The problem is the confusing blur between army and fleet. Send your army overseas, and the units are automatically given transport craft that are more than able to defend themselves against a dedicated enemy fleet. And admirals, might I add, cannot morph their fleets into armies and come ashore (though they can besiege coastal settlements all by themselves).

The reason for this one-way interchangeability appears to be the new battle system: land, sea, and siege are no longer treated as separate engagements, but are all part of a single fluid system. It can be a lot of fun to trap your enemies between your army and navy, or to bum rush an enemy settlement before his naval reinforcements can land. But in both scenarios, the ships typically end up depositing their personnel on the shore, where the actual fighting is done.

Navies feel unnecessary for one other reason: sea-based resource nodes have disappeared. All luxury items are instead generated by controlling a settlement that produces them. For some players this will come as a relief; guarding your stack of trade ships against pirates was one of the more aggravating tasks of Shogun 2. Don't get me wrong; the combined land-and-sea battle is a neat system overall, but it's a shame that navies feel mostly unnecessary after the well defined role they played in Shogun 2.
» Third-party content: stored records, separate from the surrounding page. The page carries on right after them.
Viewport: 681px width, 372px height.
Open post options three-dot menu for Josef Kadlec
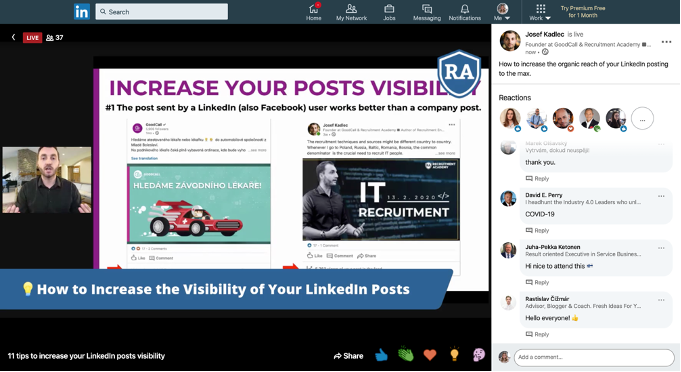666,42
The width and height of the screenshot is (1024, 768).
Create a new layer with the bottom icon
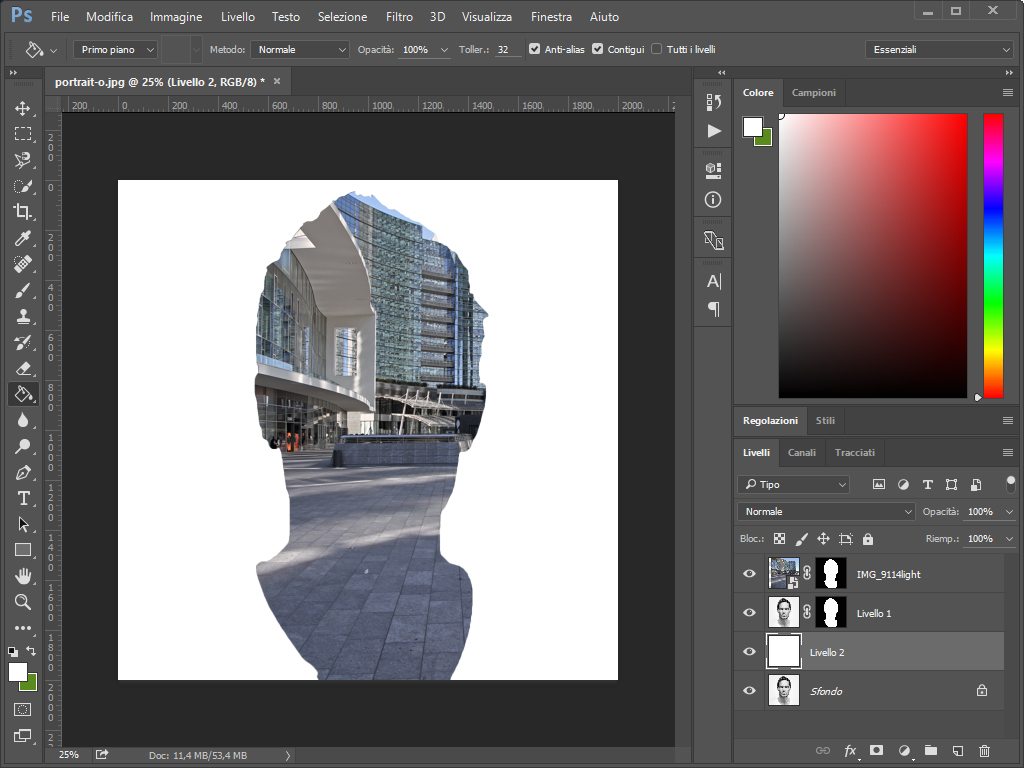click(957, 750)
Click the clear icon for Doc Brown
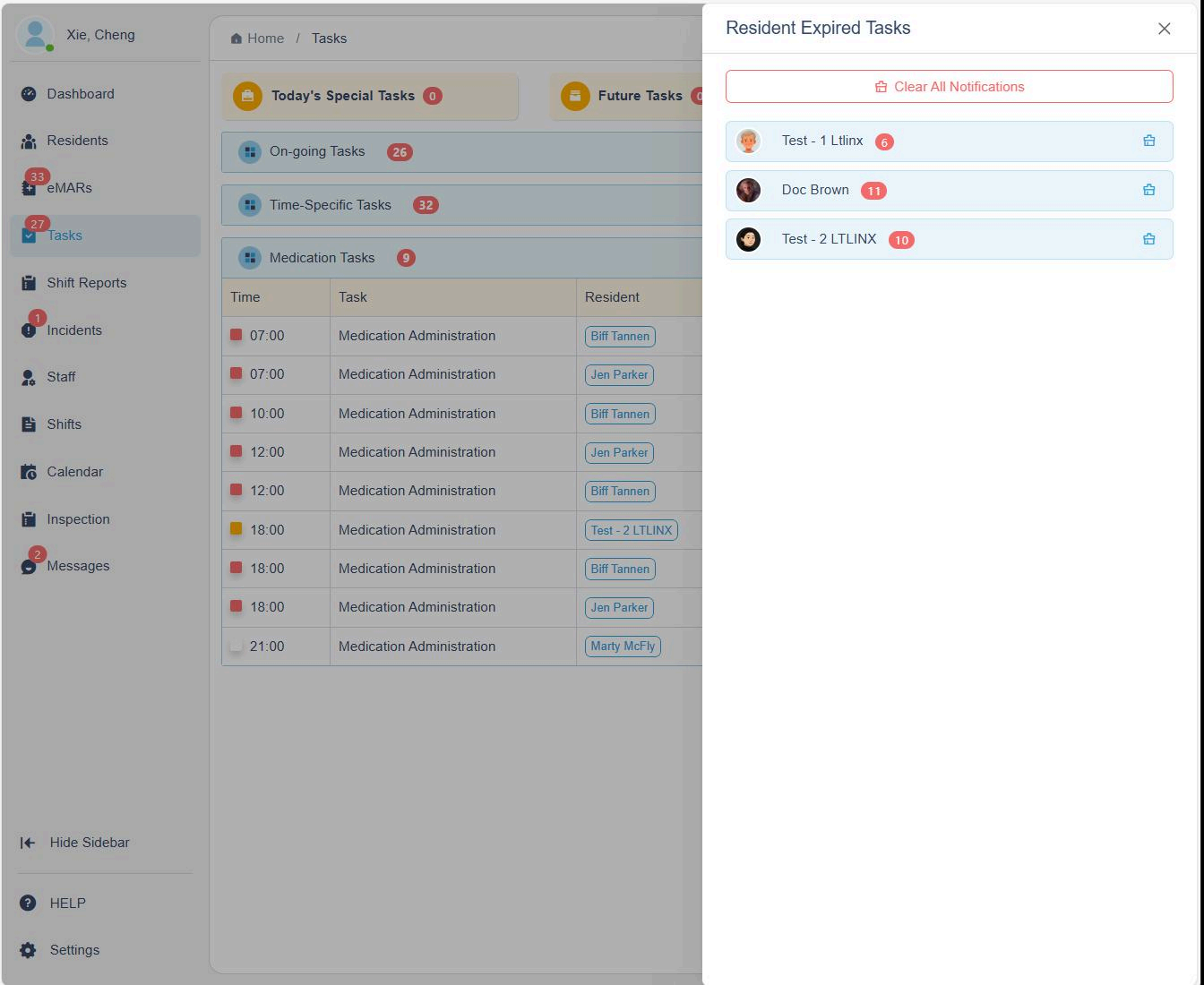 [x=1148, y=190]
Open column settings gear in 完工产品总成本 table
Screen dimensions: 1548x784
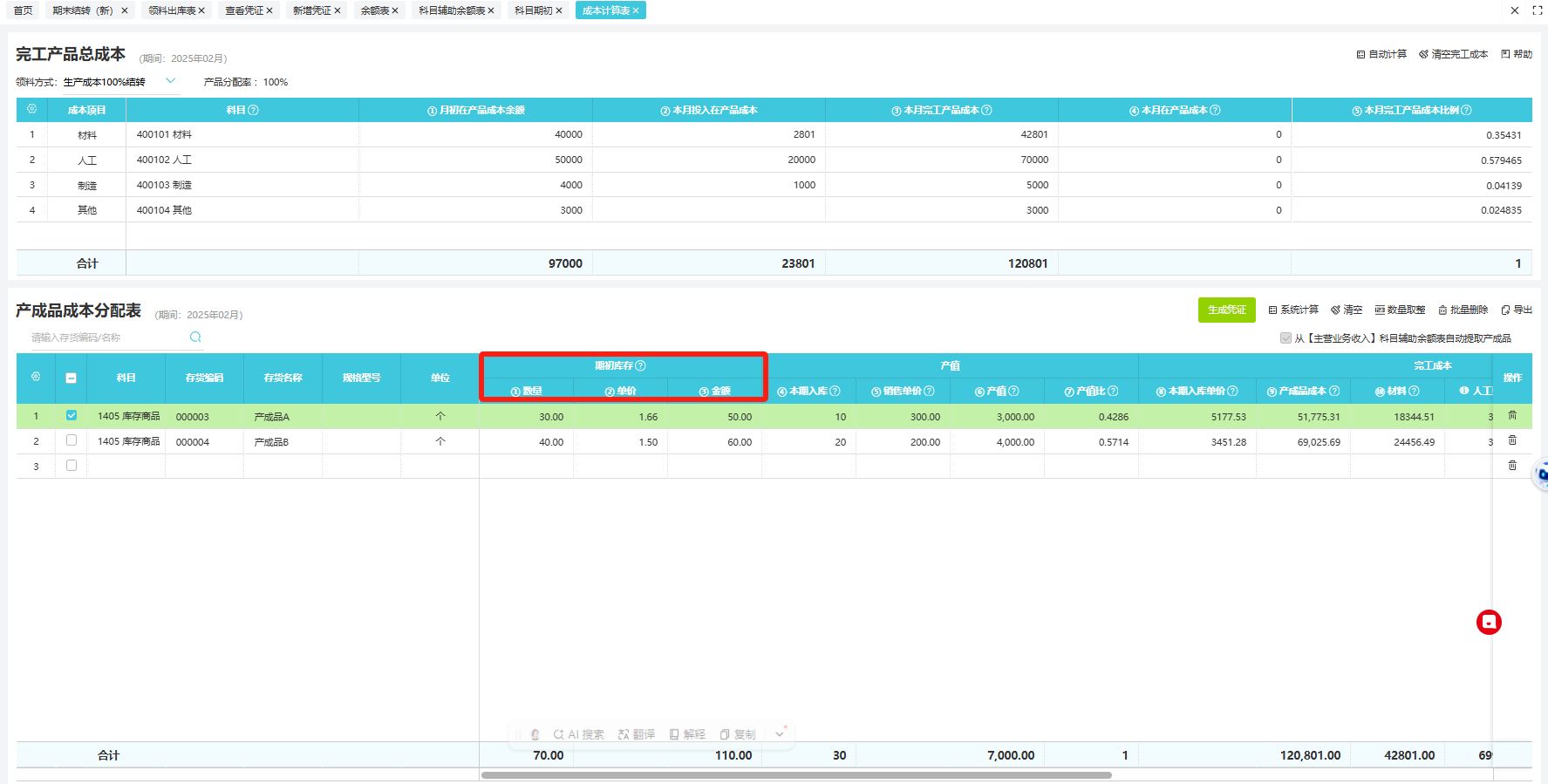32,110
Lastly, a few words on multiplayer. I haven't tried much of it, but what's apparent to me is that it's a small step back as well. I can name one big positive: the system now only tracks victories, which will hopefully encourage more players to dip their toes into MP. On the downside, I will never play an MP campaign. The campaign is playable alone because you can save your game once you have your fill of the AI's glacial pace and pick up where you left off later. In MP, the sheer waiting makes the experience unplayable. Lag that may be permissible in single-player battles also becomes a game-breaking issue when fighting an opponent online. And the avatar system, which was justly criticized for giving heavy bonuses, has been scrapped altogether rather than fixed, just like guard mode. At least the 1v1 battles are as exhilarating as ever if you can stand the load times and the Warscape engine's disappointing collision mechanics.
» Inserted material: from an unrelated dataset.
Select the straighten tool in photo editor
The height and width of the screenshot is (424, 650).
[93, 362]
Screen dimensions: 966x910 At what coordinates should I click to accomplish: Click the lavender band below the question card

Rome II maintains the tried and true real-time/turn-based hybrid formula well enough. The graphics are breathtaking, even as they choke the most powerful of rigs. The period ambience is reinforced more by the sound effects and music than it is weakened by the ridiculous British voiceovers. And the massive yet carefully planned campaign map is a great canvas to color Roman red or Parthian purple. I just wish that the conquest of this expansive virtual world were a more challenging and rewarding endeavor. Instead, Rome II strikes a far more perverse balance: this game is simultaneously easy and frustrating. I've played each Total War game since Rome 1 at launch, and every time the fun factor has more than compensated for the game's numerous flaws. I can't say the same about Rome II.